Brief. Decide whether each statement below agrees with the comment on adolescence, and answer yes or no for each with the deciding words from that comment quoted. 1. The writer began to corrupt after stopping growing up at age 21. 2. The comment describes adolescence as a long and stable phase. 3. Freezing spiritual development in adolescence keeps the situation static.

Bruce Charlton said...

@William - We are stuck in adolescence (cynical, rebellious, self-conscious, alienated, moody, short-termist, easily bored, rejecting of parents and tradition but with nothing to replace it except fashion) - I don't think I would be more precise than that, because adolescence is (naturally) actually a fairly brief and continually changing phase, leading swiftly into young adulthood.

But we have frozen spiritual development in this phase - and that doesn't maintain the situation static, it makes for corruption. When I look back on my life, I have a definite sense that as soon as I stopped growing up (age 21) I began to corrupt, getting worse and worse - until I eventually married and began to 'evolve' again.

There is the aspect that it is actually very rare, much rarer than it used to be, for people to grow up psychologically - even in the mainstream, materialistic sense of growing-up. But that isn't really what I mean.

Data extract.
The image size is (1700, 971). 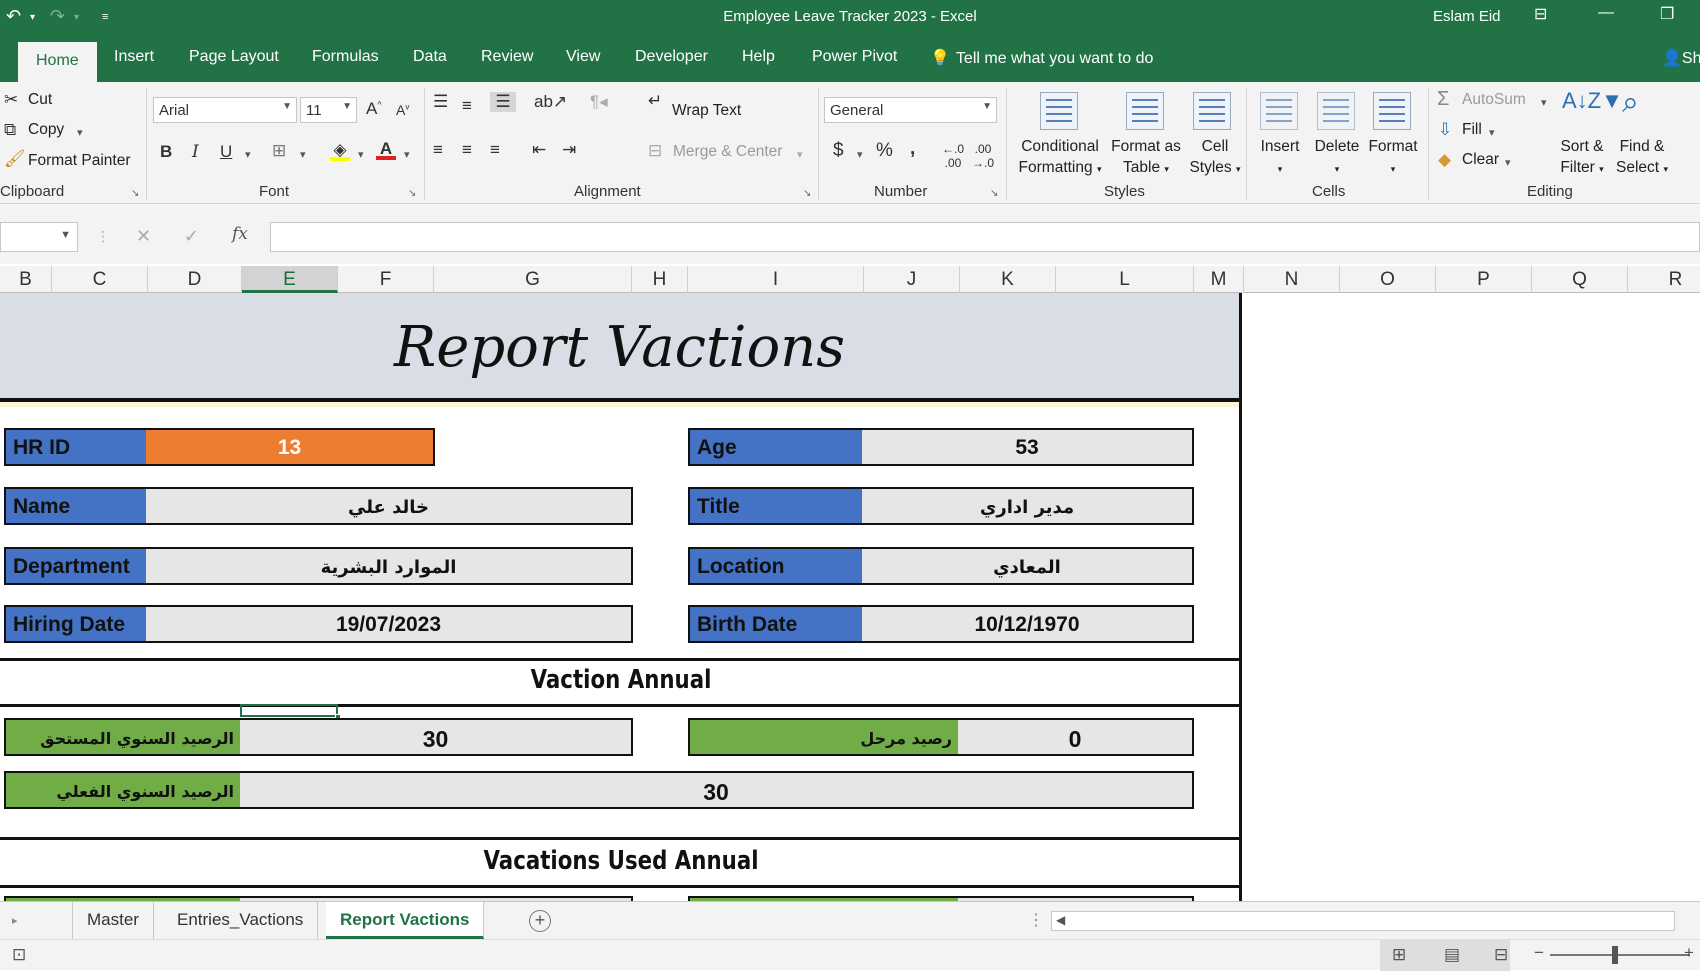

Answer space.
1. Yes: "as soon as I stopped growing up (age 21) I began to corrupt"
2. No: "adolescence is (naturally) actually a fairly brief and continually changing phase"
3. No: "that doesn't maintain the situation static, it makes for corruption"